Data to process:
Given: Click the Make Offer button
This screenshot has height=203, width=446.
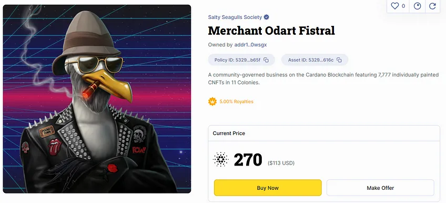Looking at the screenshot, I should coord(380,188).
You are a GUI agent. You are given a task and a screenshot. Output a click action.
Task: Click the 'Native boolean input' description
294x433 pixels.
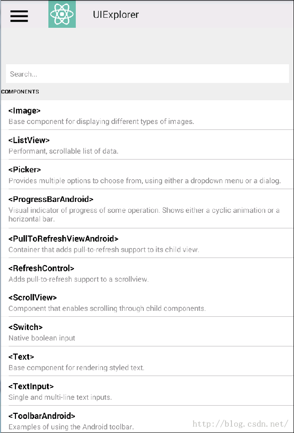click(x=42, y=338)
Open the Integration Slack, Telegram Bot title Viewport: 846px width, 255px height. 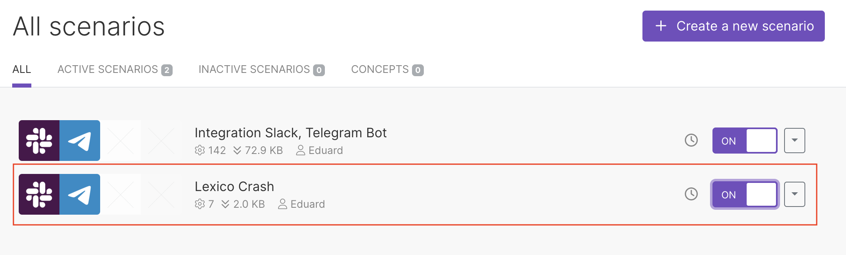point(290,133)
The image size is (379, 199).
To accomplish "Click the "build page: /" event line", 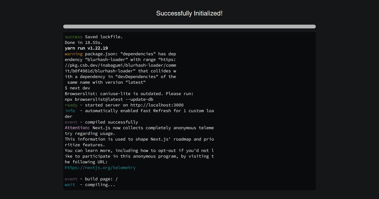I will (101, 179).
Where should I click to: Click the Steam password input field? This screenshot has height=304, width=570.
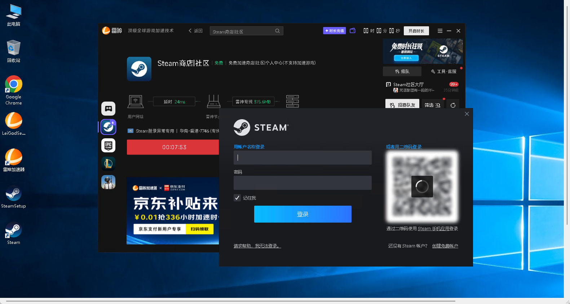302,183
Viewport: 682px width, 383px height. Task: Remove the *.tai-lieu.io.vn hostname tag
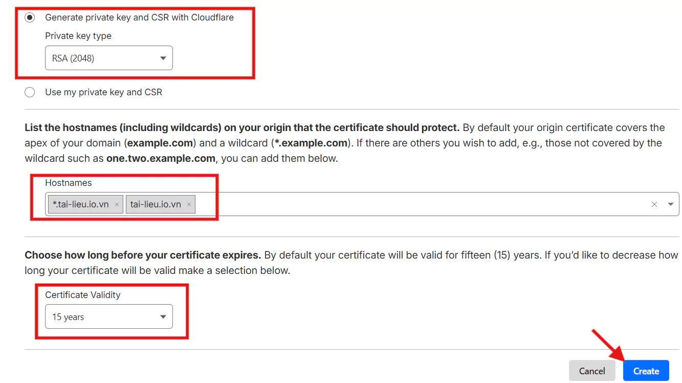point(117,204)
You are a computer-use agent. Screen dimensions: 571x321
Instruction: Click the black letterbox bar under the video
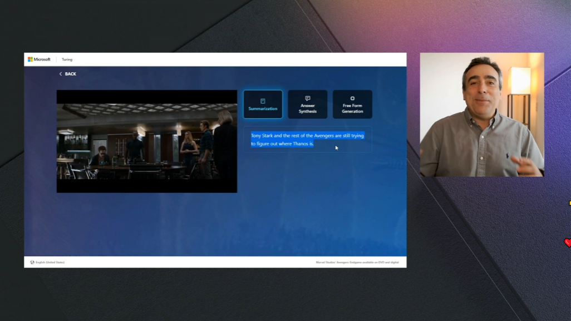pyautogui.click(x=147, y=186)
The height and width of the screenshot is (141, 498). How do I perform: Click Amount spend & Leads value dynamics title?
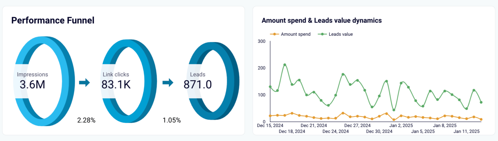pos(322,20)
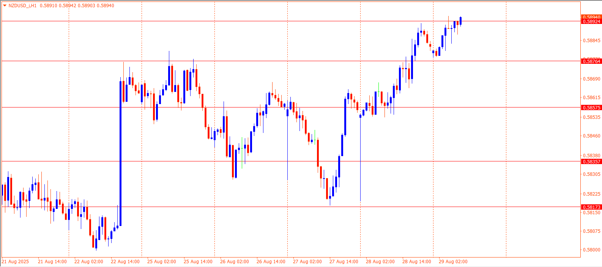Click the triangle arrow beside NZDUSD_i,H1
Image resolution: width=602 pixels, height=267 pixels.
coord(5,6)
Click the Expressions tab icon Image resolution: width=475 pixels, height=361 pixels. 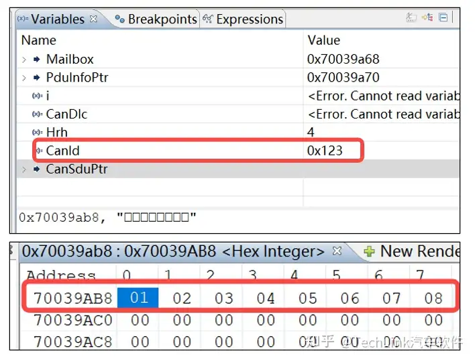[x=208, y=19]
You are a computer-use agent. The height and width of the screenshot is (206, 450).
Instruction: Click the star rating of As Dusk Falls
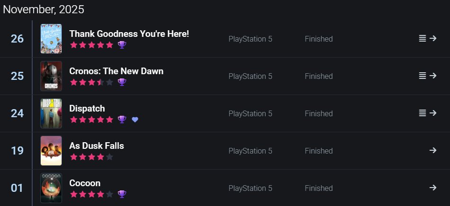pyautogui.click(x=91, y=157)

Problem description:
Wherever the word "agent" turns up in the records, copy out the line it is on.

Written solution:
You are a GUI agent. You are given a task and a screenshot. Output a click action.
You are a computer-use agent. Screen dimensions: 571x321
You are a computer-use agent. The height and width of the screenshot is (206, 450).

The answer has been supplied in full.